◆ **To-do list**:
(1) Which interfaces does the Tock benchmarking draft list for the OpenTitan Earl Grey microcontroller?
(2) Can you duplicate, word for word, the stretch of the Tock benchmarking draft from "The following compilers" through "which Gabe has.)"?
(3) Would you write the next part of the Tock benchmarking draft, picking up right after its final sentence?

◆ **Excerpt to read**:
-- START --

# Second draft: Benchmarking the Tock operating system for embedded platforms CSE 221 Project

Maximilian Apodaca, Grant Jiang, Gabriel Marcano

February 18, 2021



# 1 Introduction

The goal of this project is to measure CPU and memory operations of the Tock operating system [2]. The Tock operating system is undergoing a system call interface change in the near future, so it would be beneficial to benchmark the operating system before the change to form a baseline to compare the changes against. This project will provide that baseline.

Tock is implemented in Rust and supports userland applications written Rust and C/C++. The benchmarks for this project will be written in C/C++ and Rust (FIXME will we do all? Or just a select few). The generated binaries will be compared to ensure that the critical parts of the benchmarks are similar enough in the implementations using different languages (FIXME would time be better spent elsewhere?).

The following compilers and flags are used for building the benchmarks:

#### TBD

Benchmark application development will take place on Linux x86\_64 platforms, leveraging QEMU to simulate the OpenTitan platform, and the final results will be acquired by running the benchmarks on an OpenTitan Earl Grey microcontroller instantiation on a Nexys Video Artix-7 FPGA development board [3]. Running the tests on the FPGA instead of on QEMU should reduce uncertainty introduced in timing due to QEMU running as a userspace application (and subject to the sharing of systems resources and time).

(FIXME We have yet to divide up who performs what experiment, as there is only one board which Gabe has.)

Currently: Max: \* Measurement Overhead \* Context switch time Grant: \* Loop Overhead Gabe: \* Procedure call overhead \* System call overhead

This project lasts for the duration of the quarter (10 weeks). Each team member plans to spend at most 10 hours per week.

# 2 Machine Description

### 2.1 Hardware

Table 1 summarizes the basic specifications of the OpenTitan Earl Grey micro-controller.

| OpenTitan Earl Grey Microcontroller |                                      |
|-------------------------------------|--------------------------------------|
| CPU                                 | Ibtex RISC-V RV32IMC                 |
| External Clock                      | 100 MHz                              |
| Instruction cache                   | 4 kB                                 |
| Data cache                          | None                                 |
| Pipeline                            | 2-stage, variable execution length   |
| Branch prediction                   | None (no penalty for not taken)      |
| Memory protection                   | RISC-V Physical Memory Protection[7] |
| Memory regions supported            | 16                                   |
| Memory                              | SRAM, flash, ROM                     |
| ROM size                            | 16 kB                                |
| SRAM size                           | 64 kB                                |
| Flash size                          | 512 kB                               |
| Interfaces                          | GPIO, SPI, UART, and JTAG            |
| Networking                          | None                                 |

Table 1: OpenTitan Earl Grey Microcontroller specifications

The FPGA bitstream loaded onto the Nexys Video development board implements an OpenTitan Earl Grey microcontroller (https://docs.opentitan. org/hw/top\_earlgrey/doc/). The CPU of the microcontroller is an Ibex RISC-V 32-bit CPU (implementing the RISC-V RV32IMC specification), configured to run at 100 MHz, with 4 kB of instruction cache and no data cache. It has a two stage pipeline consisting of a an Instruction Fetch (IF) stage followed by an Instruction Decode and Execute (ID/EX) stage (some instructions may spend more than one cycle in the execute stage). As configured for the Earl Grey microcontroller, there is no branch prediction (there is no branch penalty if the branch is not taken). The CPU does not support virtual memory, instead implementing Physical Memory Protection (PMP) per the RISC-V Privileged Specification, version 1.11 [7]. The CPU PMP is configured to support up to 16 memory protection regions. (for more information on stalls, see https://github.com/lowRISC/ibex/blob/master/doc/03\_ reference/pipeline\_details.rst). There is no floating point unit attached to this CPU.

-- END --

◆ **Dataset rows**:
-- START --

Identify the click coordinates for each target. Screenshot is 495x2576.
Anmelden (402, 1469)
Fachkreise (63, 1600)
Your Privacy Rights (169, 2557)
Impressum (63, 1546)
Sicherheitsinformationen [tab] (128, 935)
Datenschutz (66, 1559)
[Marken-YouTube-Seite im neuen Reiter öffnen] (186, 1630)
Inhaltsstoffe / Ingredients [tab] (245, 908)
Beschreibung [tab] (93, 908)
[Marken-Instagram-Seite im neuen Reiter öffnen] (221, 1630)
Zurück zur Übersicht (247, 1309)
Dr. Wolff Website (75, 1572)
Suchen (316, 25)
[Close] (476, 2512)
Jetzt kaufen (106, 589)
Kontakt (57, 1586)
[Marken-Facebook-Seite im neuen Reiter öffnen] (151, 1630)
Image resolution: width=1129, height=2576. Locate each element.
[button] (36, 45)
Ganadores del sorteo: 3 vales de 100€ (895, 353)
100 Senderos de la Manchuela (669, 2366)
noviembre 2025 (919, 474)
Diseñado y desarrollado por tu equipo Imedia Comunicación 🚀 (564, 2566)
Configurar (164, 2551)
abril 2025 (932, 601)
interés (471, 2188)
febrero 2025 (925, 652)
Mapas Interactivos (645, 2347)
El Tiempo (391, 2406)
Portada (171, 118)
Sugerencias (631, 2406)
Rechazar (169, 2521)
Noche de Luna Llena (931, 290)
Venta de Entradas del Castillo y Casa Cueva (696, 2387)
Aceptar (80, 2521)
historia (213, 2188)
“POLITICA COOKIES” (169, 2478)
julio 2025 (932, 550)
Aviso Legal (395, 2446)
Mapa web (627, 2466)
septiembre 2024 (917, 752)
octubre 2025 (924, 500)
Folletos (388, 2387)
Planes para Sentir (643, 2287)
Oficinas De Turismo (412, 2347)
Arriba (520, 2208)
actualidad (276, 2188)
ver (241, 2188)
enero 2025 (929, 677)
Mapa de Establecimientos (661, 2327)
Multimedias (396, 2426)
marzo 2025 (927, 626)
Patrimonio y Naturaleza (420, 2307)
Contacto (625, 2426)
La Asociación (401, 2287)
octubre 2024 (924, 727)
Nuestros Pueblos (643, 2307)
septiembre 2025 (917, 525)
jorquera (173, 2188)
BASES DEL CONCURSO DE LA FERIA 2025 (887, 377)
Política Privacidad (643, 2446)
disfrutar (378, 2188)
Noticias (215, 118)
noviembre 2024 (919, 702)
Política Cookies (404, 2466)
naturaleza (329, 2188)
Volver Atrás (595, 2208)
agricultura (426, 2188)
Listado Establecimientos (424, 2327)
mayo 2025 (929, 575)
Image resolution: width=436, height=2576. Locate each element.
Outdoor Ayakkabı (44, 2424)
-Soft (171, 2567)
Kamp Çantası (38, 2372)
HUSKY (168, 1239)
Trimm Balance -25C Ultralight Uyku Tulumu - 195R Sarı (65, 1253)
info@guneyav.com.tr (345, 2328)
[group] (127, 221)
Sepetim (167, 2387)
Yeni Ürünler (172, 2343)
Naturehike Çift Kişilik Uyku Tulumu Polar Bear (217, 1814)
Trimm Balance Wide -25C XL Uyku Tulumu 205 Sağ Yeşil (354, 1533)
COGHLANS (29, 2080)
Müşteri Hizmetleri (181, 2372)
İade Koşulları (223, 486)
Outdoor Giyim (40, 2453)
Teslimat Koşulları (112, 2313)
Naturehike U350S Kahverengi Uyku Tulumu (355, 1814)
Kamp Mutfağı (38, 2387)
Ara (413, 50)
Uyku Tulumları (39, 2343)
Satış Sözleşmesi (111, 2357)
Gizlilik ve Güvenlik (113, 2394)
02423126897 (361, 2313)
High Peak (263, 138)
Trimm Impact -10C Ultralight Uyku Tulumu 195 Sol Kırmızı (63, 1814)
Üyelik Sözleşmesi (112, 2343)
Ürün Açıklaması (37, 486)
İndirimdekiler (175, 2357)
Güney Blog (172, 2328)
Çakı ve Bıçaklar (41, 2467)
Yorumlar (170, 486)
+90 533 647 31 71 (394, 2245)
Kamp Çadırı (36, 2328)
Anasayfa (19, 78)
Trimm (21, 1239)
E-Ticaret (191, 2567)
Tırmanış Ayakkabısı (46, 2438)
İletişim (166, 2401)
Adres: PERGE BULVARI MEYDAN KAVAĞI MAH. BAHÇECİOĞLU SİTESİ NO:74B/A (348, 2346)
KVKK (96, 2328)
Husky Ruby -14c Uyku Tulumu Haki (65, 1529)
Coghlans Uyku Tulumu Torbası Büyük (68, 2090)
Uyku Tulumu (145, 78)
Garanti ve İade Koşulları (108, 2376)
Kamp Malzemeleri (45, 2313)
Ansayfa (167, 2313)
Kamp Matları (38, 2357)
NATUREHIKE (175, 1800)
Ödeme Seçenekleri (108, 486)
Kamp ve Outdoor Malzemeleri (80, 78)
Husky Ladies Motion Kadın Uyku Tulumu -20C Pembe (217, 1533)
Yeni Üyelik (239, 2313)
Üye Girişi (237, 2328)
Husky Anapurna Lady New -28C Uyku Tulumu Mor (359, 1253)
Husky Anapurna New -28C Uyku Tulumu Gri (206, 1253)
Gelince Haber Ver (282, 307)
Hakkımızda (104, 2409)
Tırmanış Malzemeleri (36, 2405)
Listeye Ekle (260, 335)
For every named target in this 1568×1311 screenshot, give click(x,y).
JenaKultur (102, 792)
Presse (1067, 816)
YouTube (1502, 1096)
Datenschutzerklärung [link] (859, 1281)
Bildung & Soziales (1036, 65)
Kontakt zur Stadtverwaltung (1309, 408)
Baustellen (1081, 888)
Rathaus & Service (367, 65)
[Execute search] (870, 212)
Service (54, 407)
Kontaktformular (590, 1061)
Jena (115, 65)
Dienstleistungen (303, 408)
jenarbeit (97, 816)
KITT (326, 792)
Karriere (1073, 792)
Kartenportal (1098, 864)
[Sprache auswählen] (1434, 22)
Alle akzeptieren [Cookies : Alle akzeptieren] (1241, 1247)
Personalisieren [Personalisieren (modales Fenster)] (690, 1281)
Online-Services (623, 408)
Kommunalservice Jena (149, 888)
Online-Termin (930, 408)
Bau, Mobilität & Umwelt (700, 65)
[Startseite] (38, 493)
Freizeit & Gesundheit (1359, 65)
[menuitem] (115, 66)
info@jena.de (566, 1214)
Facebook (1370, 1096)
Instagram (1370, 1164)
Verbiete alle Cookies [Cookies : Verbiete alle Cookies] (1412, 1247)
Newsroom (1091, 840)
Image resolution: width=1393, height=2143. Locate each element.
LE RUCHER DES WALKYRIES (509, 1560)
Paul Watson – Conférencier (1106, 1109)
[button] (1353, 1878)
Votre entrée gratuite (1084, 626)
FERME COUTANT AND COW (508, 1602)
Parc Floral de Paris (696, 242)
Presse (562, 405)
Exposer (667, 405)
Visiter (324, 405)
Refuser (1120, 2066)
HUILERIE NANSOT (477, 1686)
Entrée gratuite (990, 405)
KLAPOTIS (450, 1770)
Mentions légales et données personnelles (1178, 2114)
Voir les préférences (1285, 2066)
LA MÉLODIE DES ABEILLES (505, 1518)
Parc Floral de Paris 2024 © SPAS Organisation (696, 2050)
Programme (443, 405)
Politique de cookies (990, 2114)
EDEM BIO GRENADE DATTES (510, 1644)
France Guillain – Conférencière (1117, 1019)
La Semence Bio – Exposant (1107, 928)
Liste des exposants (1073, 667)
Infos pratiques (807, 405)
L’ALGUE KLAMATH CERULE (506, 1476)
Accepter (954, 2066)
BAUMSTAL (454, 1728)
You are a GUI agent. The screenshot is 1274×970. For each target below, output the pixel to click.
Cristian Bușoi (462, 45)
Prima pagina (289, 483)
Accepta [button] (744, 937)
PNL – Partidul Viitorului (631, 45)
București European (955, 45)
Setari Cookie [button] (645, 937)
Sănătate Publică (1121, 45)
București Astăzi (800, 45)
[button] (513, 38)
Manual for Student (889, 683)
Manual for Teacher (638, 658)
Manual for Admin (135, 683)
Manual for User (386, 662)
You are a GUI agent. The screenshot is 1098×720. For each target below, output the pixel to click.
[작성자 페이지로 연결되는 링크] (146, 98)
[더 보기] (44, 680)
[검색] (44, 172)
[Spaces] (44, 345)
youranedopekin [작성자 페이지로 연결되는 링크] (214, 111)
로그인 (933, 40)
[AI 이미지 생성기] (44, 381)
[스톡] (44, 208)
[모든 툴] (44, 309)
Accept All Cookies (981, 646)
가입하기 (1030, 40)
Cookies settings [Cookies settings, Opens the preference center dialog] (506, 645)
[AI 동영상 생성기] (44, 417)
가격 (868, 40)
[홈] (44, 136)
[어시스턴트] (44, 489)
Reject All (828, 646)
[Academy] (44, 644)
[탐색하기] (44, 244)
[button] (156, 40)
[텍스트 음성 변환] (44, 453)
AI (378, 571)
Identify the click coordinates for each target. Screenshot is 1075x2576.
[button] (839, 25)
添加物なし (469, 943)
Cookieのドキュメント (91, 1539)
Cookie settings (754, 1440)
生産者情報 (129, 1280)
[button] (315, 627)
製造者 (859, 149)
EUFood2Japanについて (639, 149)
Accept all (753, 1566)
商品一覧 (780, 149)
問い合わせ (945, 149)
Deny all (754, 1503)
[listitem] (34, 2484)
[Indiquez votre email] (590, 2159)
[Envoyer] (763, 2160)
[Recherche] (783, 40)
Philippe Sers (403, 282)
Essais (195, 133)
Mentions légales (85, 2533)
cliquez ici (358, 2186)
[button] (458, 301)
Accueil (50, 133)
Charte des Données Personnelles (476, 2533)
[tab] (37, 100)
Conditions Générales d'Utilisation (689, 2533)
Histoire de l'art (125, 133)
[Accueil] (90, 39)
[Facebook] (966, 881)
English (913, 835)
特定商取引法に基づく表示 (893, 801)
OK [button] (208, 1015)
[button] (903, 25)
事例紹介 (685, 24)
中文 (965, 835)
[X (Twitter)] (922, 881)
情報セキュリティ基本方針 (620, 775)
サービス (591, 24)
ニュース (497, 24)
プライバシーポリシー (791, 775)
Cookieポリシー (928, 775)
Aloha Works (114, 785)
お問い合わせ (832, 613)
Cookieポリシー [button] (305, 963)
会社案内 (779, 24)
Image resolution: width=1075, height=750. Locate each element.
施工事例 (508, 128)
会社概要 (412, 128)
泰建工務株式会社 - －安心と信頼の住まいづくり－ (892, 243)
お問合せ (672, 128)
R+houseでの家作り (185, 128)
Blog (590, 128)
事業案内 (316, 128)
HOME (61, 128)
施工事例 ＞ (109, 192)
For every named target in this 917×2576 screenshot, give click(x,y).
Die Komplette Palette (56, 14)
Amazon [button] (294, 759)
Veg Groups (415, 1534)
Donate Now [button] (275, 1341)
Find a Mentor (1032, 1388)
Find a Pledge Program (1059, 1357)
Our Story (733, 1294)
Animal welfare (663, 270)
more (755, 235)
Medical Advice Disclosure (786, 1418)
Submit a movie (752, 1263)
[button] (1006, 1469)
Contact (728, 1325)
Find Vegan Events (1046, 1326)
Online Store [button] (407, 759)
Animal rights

-- END --

◆ **Results for the exercise**:
(1) GPIO, SPI, UART, JTAG

(2)
The following compilers and flags are used for building the benchmarks:

#### TBD

Benchmark application development will take place on Linux x86\_64 platforms, leveraging QEMU to simulate the OpenTitan platform, and the final results will be acquired by running the benchmarks on an OpenTitan Earl Grey microcontroller instantiation on a Nexys Video Artix-7 FPGA development board [3]. Running the tests on the FPGA instead of on QEMU should reduce uncertainty introduced in timing due to QEMU running as a userspace application (and subject to the sharing of systems resources and time).

(FIXME We have yet to divide up who performs what experiment, as there is only one board which Gabe has.)

(3)
All of the memory used by the system is kept within the microcontroller; it does not support interfacing with external memory. The microcontroller has 16 kB of ROM used to store the primary boot loader, 512kB of embedded flash (e-flash) to store the actual program data (such as the operating system and application programs and data), and 64 kB of SRAM as scratch space. It takes

two cycles to access data from SRAM, and currently also two cycle to read from ROM and e-flash (FIXME confirm this, I know flash is emulated, and that for a long time they had cache disabled, probably because of single cycle memory access timing). ROM, e-flash, and SRAM are mapped to the processors address space and can be accessed directly by the CPU.

The Earl Grey microcontroller supports GPIO, SPI, UART, and JTAG interfaces to interface with it. Internally, it uses a customized data bus to connect all internal peripherals to the CPU (TLUL bus interconnect). (FIXME what is the bandwidth of the different components?)

# 2.2 Operating system

The operating system Tock is an "embedded operating system designed for running multiple concurrent, mutually distrustful applications on Cortex-M and RISC-V based embedded platforms" [5]. The majority of the operating system is written in Rust, with most parts of the kernel, including all drivers (called capsules), written in safe Rust, and only low level portions hardware specific components written in unsafe Rust and small amounts of assembly language. The kernel uses the Ibex PMP provided by the Earl Grey microcontroller to segregate running userland applications from each other. Figure 1 show the general architecture of Tock.



Figure 1: Tock architecture[6]

The operating system loads applications from e-flash on boot, and there is no way currently to load new applications dynamically the initial loading of applications. Applications run preemptively, while kernel level instructions (capsules/drivers and underlying kernel code) execute cooperatively.

#### 2.3 Versions and builds

The version of Tock used for this project supports the original version of the system call interface to the Tock operating system. (FIXME need to determine what commit of Tock to use).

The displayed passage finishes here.